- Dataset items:
# # # # # # #
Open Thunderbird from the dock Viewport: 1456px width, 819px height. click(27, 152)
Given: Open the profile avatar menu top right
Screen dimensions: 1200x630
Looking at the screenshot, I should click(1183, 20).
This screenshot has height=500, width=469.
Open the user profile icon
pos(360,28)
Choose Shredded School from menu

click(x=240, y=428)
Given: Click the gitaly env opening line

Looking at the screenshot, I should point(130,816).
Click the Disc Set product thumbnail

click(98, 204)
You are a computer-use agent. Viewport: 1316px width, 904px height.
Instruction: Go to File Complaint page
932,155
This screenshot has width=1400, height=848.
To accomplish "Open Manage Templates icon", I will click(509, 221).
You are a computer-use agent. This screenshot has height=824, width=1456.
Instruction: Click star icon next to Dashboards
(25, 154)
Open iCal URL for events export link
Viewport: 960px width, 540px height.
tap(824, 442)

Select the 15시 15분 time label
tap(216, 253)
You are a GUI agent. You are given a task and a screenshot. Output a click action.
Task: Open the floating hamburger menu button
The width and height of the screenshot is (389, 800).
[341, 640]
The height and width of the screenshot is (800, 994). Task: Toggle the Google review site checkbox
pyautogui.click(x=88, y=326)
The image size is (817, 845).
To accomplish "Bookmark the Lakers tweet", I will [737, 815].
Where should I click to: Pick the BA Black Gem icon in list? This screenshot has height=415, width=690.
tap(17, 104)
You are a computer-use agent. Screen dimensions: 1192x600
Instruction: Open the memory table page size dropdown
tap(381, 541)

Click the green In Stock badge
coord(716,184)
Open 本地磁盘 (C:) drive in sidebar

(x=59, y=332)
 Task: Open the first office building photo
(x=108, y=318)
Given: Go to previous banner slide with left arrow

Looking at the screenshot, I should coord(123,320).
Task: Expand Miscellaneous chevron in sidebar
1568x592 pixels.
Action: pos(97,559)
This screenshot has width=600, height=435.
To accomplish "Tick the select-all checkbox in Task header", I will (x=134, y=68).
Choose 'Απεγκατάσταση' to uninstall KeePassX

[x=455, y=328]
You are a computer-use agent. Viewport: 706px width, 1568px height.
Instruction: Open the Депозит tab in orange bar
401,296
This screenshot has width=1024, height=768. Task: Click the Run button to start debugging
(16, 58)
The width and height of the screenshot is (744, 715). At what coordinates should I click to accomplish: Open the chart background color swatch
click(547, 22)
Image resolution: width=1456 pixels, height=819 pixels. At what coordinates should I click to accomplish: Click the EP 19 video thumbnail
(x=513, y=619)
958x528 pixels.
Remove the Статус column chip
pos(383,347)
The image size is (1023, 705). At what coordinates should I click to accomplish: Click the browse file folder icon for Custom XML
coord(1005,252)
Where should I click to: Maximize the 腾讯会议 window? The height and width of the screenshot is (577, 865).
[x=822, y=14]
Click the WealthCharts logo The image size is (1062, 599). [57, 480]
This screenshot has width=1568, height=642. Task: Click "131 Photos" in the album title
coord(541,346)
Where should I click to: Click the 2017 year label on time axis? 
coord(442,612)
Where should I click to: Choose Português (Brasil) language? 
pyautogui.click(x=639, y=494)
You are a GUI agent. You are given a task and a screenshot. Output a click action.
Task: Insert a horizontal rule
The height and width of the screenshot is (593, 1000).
# # # # # # #
- To be done:
Update the dataset items above by changing every "Instruction" to "Directive", and leave everything else unchanged.

- Problem solution:
Open Thunderbird from the dock Viewport: 1456px width, 819px height. click(27, 152)
Given: Open the profile avatar menu top right
Screen dimensions: 1200x630
Looking at the screenshot, I should click(1183, 20).
This screenshot has height=500, width=469.
Open the user profile icon
pos(360,28)
Choose Shredded School from menu

click(x=240, y=428)
Given: Click the gitaly env opening line

Looking at the screenshot, I should point(130,816).
Click the Disc Set product thumbnail

click(98, 204)
You are a computer-use agent. Viewport: 1316px width, 904px height.
Directive: Go to File Complaint page
932,155
This screenshot has width=1400, height=848.
To accomplish "Open Manage Templates icon", I will click(509, 221).
You are a computer-use agent. This screenshot has height=824, width=1456.
Directive: Click star icon next to Dashboards
(25, 154)
Open iCal URL for events export link
Viewport: 960px width, 540px height.
tap(824, 442)

Select the 15시 15분 time label
tap(216, 253)
You are a GUI agent. You are given a task and a screenshot. Output a click action.
Task: Open the floating hamburger menu button
The width and height of the screenshot is (389, 800).
[341, 640]
The height and width of the screenshot is (800, 994). Task: Toggle the Google review site checkbox
pyautogui.click(x=88, y=326)
The image size is (817, 845).
To accomplish "Bookmark the Lakers tweet", I will [737, 815].
Where should I click to: Pick the BA Black Gem icon in list? This screenshot has height=415, width=690.
tap(17, 104)
You are a computer-use agent. Screen dimensions: 1192x600
Directive: Open the memory table page size dropdown
tap(381, 541)

Click the green In Stock badge
coord(716,184)
Open 本地磁盘 (C:) drive in sidebar

(x=59, y=332)
 Task: Open the first office building photo
(x=108, y=318)
Given: Go to previous banner slide with left arrow

Looking at the screenshot, I should coord(123,320).
Task: Expand Miscellaneous chevron in sidebar
1568x592 pixels.
Action: pos(97,559)
This screenshot has width=600, height=435.
To accomplish "Tick the select-all checkbox in Task header", I will (x=134, y=68).
Choose 'Απεγκατάσταση' to uninstall KeePassX

[x=455, y=328]
You are a computer-use agent. Viewport: 706px width, 1568px height.
Directive: Open the Депозит tab in orange bar
401,296
This screenshot has width=1024, height=768. Task: Click the Run button to start debugging
(16, 58)
The width and height of the screenshot is (744, 715). At what coordinates should I click to accomplish: Open the chart background color swatch
click(547, 22)
Image resolution: width=1456 pixels, height=819 pixels. At what coordinates should I click to accomplish: Click the EP 19 video thumbnail
(x=513, y=619)
958x528 pixels.
Remove the Статус column chip
pos(383,347)
The image size is (1023, 705). At what coordinates should I click to accomplish: Click the browse file folder icon for Custom XML
coord(1005,252)
Where should I click to: Maximize the 腾讯会议 window? The height and width of the screenshot is (577, 865).
[x=822, y=14]
Click the WealthCharts logo The image size is (1062, 599). [57, 480]
This screenshot has width=1568, height=642. Task: Click "131 Photos" in the album title
coord(541,346)
Where should I click to: Click the 2017 year label on time axis? 
coord(442,612)
Where should I click to: Choose Português (Brasil) language? 
pyautogui.click(x=639, y=494)
You are a GUI agent. You are given a task and a screenshot. Output a click action.
Task: Insert a horizontal rule
The height and width of the screenshot is (593, 1000).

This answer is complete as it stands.